B22 is used for a wide variety of applications such as the analysis of inorganicorganic combinations and polymers, as well as studying live cells in situ. B22 has seen a fundamental improvement this year, with the upgrade of the flooring in the entire beamline. The floor has been sealed in epoxy to raise its biosafety rating to level 2, which means that users can now conduct experiments with living cells to monitor drug efficacy in real-time.
More importantly, B22 now houses an atomic force microscope, which can be combined with IR microspectroscopy to greatly increase the resolution of measurements by hundreds of nanometers compared with synchrotron IR alone. Pioneered by Principal Beamline Scientist, Dr Gianfelice Cinque, the new setup enables users to scan across the surface of a cell to yield quantitative spectroscopic data at the nanoscale and beyond the diffraction limit of light. This powerful technique can discriminate between aqueous and lipid structures to visualise the organelles within a living cell.

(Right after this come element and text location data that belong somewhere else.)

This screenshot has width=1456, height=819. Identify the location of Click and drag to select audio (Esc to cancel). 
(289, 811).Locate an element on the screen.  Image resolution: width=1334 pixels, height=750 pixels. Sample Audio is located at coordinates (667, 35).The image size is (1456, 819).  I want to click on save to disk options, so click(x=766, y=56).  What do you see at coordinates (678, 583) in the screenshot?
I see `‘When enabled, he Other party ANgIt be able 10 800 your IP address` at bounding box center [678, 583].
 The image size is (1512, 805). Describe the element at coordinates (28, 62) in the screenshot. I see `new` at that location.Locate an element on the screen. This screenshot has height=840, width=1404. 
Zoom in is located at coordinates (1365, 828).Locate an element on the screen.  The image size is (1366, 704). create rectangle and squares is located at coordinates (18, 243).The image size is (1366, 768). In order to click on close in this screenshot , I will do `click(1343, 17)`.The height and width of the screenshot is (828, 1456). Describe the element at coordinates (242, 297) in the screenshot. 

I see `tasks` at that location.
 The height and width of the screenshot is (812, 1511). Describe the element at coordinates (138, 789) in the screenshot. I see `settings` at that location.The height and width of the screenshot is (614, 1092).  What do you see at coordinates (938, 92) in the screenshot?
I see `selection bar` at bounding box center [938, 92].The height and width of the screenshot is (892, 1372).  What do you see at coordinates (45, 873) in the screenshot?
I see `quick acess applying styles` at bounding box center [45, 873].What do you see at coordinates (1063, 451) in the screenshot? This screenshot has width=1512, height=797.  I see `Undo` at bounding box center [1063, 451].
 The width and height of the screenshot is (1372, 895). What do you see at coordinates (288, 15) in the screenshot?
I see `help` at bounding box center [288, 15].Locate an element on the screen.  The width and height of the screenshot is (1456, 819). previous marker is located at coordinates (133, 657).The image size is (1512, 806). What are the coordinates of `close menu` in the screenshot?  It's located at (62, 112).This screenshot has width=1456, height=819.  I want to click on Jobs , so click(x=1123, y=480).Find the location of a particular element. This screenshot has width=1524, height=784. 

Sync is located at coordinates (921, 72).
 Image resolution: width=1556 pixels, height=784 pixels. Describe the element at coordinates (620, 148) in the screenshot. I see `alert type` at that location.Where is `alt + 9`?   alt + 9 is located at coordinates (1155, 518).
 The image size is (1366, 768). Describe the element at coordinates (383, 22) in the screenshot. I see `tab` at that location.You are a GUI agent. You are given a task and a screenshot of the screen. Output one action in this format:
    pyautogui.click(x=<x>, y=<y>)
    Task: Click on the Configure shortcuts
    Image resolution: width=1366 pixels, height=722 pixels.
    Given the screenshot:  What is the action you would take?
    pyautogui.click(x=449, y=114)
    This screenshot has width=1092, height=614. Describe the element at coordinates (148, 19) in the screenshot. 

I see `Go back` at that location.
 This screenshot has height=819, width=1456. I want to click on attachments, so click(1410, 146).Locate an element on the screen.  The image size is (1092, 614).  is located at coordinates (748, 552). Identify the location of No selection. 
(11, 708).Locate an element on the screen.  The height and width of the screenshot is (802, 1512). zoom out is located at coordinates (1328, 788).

Figure 2: Microfluidic device placed in the customised vertical chamber on B23.
The Small Angle Scattering (SAPPHIRES) beamline (I22) offers combined Small and Wide Angle X-ray Scattering studies (SAXS and WAXS) on a range of low order biological and synthetic samples. It is particularly adept at providing structural information on partially ordered materials to garner details on nanoparticle sizes or hierarchical structures.
One of the more comprehensive upgrades to I22, completed this year, is the introduction of Grazing Incidence SAXS (GI-SAXS). This upgrade, led by PDRA Paul Staniec, has taken several years to complete and now offers a wealth of new capabilities at the beamline. GI-SAXS is used for monitoring the surface structure at the nanoscale and can yield important information on thin films in fields of science such as photovoltaic devices and self-assembly nanostructures.
I22 also now benefits from an in vacuum WAXS detector. In collaboration with DECTRIS, a large l-shaped detector was built that interfaced directly to the vacuum, which means that users can obtain partial 2D WAXS data from a sample while still benefiting from the full 2D SAXS data collection already available.
The High Throughput SAXS beamline (B21) is used for the study of particles in a solution. This technique is typically used by biologists where crystallography is not an option and it can provide valuable structural data on the thermodynamic state of a sample. The end station at B21 can be configured for full automation using the BIOSAXS robot using 96-well plates to enable high throughput screens.
Recently, B21 has experienced a huge overhaul, with a total upgrade of its X-ray optics from a double crystal monochromator to a double multilayer monochromator. The upgrade has increased the X-ray intensity by over 80- fold and improved the signal-to-noise ratio in the region of 150 to 200 fold. The massive improvements in intensity have reduced sample measurement times from 3 minutes per sample down to 1 second per sample. Moreover, the instrument has been stripped back and rebuilt entirely to improve focussing and reduce background scattering. Together, these improvements have made B21 one of the most sensitive beamlines in the world. Samples can now be imaged at concentrations 10–20 times lower than before, a feature that is ideal for users with dilute samples that are unable to be concentrated.
Diamond Light Source is the UK's national synchrotron science facility, located at the Harwell Science and Innovation Campus in Oxfordshire.